Image: LINN Energy.

If you're an investor in energy stocks, you no doubt know that low oil prices have wreaked havoc on the market over the past year. Most people have pointed to OPEC as the reason prices have plunged and thousands of U.S. oil workers are out of work. But is OPEC really to blame for the drop in oil prices? A look at the data shows a very different story.

OPEC drives oil prices... until it doesn't
One problem OPEC has is a perceptual one. Since it's a cartel with nearly 30% of the world's oil production, it has a huge influence on prices, which makes some people think it controls all oil prices.  

For decades, OPEC's role has been more of a stabilizer in oil markets. If prices went up too much OPEC would produce more oil to lower prices, and if prices got too low it would cut production to push prices higher. That formula led to fairly stable prices from the early 1980s to the mid-2000s. But that's when everything changed.

In the mid-2000s, U.S. oil companies started to use fracking to unlock millions of barrels of oil locked miles under the earth's surface. This oil has always been there, and it's been known about for decades, but it wasn't until oil prices shot up to near $100 per barrel that it became economical to obtain.

U.S. oil production exploded just as oil seemed to stabilize near $100 per barrel. The country added 2.478 million barrels per day to global supply in 2013 and 2014 alone. Canada added another 0.662 million barrels per day.

Image: U.S. Energy Information Administration.

But while U.S. supply exploded, global demand only grew by 2.119 million barrels per day between 2012 and 2014. The U.S. and Canada alone essentially created the oversupplied oil market we see today, not OPEC.

Image: U.S. Energy Information Administration.

OPEC's perceptual problem really stems from the fact that it let prices stay as high as they did for so long. That brought new competition to the market from outside the cartel. That's one reason it didn't step in to save oil prices last summer. 

OPEC isn't the problem
Remember that the reason oil prices dropped last summer wasn't that OPEC started to flood the market with oil, it was that OPEC didn't cut production to offset rising U.S. production, as it might have done in the past. OPEC actually kept oil production flat in 2014 at 30.1 million barrels per day.
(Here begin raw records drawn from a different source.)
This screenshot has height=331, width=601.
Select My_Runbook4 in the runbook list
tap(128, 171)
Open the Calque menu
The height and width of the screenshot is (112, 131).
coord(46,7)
Even in 2015 as Saudi Arabia has increased production slightly to keep pressure on shale producers, OPEC is only expected to increase production by 0.8 million barrels per day. That's even less than the expected 1.17 million barrel per day increase in global demand. 

Things aren't always what they appear
OPEC gets a lot of blame for falling oil prices, and it certainly plays a role. But if your energy stocks have been dropping like a rock and you're looking for someone to blame, the real villain might be right here at home. Without exploding shale production, the oil markets wouldn't be oversupplied right now -- and that's the U.S.'s fault, not OPEC's.